During a year of mass action when the question of leadership in the nationalist population remained unresolved, the mass of catholics looked instinctively to their traditional defenders, the guerrilla army of the republican movement, despite its virtual absence from the struggle until mid-1970! It is this important fact that underlay the ability of the IRA to hegemonise the popular revolt, in the absence of an alternative revolutionary communist leadership. The left forces had failed to relate, with principled united front tactics, to popular illusions in nationalist solutions.

An economistic analysis

LO’s analysis tends to reduce the unfinished Irish question to simple economic considerations. They limit the grievances of the catholics to the problems of workers’ access to jobs and housing. This ignores the central role played by the questions of political equality, including equal rights to vote, and of the exclusion of the catholic petit bourgeoisie from political life within the Six County state. The struggle is thus presented as a working class struggle in the north east in the context of working class militancy throughout Ireland.

Tragically, no such link was developed between the struggles of the nationally-divided working class, north and south. Tragically, the perspectives and leadership of the mobilised catholic minority in the north, even at their most radical, remained petit bourgeois and never developed a class-conscious expression. The Northern catholic middle-class split the movement not along class lines but between petit bourgeois revolutionary nationalism and bourgeois constitutional nationalism.

True, as LO’s article says, “the North of Ireland has long ceased to be a major economic asset for the British bourgeoisie”.2 Its population, however, has formed a permanent reserve army of labour in the UK economy.
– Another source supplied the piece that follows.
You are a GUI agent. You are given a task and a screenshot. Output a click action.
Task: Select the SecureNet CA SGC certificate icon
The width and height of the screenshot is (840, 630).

Its few large industries operate at lower wage rates to the benefit of British capitalism. It comprises a large land mass with an extensive agricultural industry far out of proportion to the weight of its population within the UK economy (2·5%) of which it forms but one “subsidised” region. To describe it as a “parasite living off the £8 billion net subsidies paid every year by the British state”3 is entirely one-sided.
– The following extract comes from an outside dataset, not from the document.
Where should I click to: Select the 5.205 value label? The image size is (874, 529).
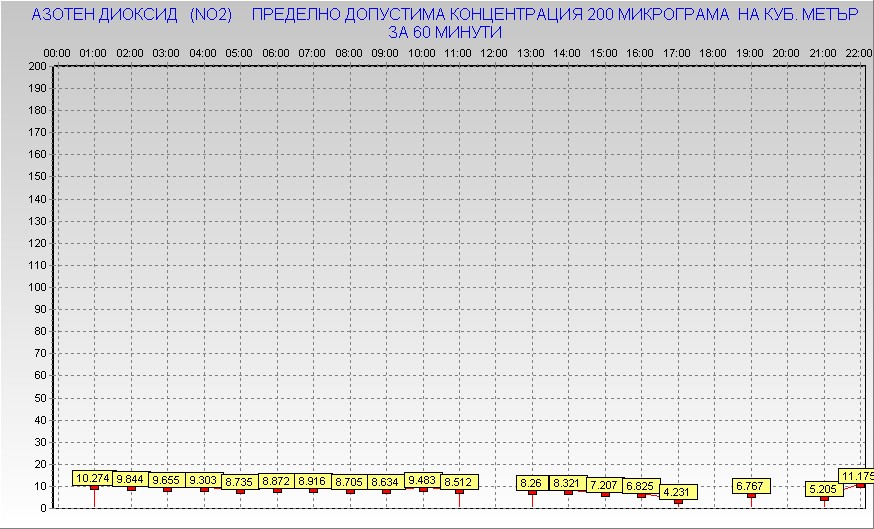pyautogui.click(x=824, y=489)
But imperialist powers are not governed only or mainly by economic considerations in their colonial policies! As a region Northern Ireland has consistently served the most reactionary aspects of British imperialist policy for over a century, and even now the struggle itself is valued by important sections of the imperialist bourgeoisie as a training ground for the army and a factory for the methods of police state repression.

Northern Ireland will retain a strategic importance within NATO as long as Southern Ireland remains “neutral”. It is not the case therefore, as LO suggests, that economic considerations make the British ruling class want to withdraw but that they hesitate for “electoral reasons”,4 the conservatism of the British petit bourgeoisie, the influence of Irish protestantism in certain mainland British communities etc. The British ruling class is far from persuaded that its strategic interests would be served by extracting itself from Ireland.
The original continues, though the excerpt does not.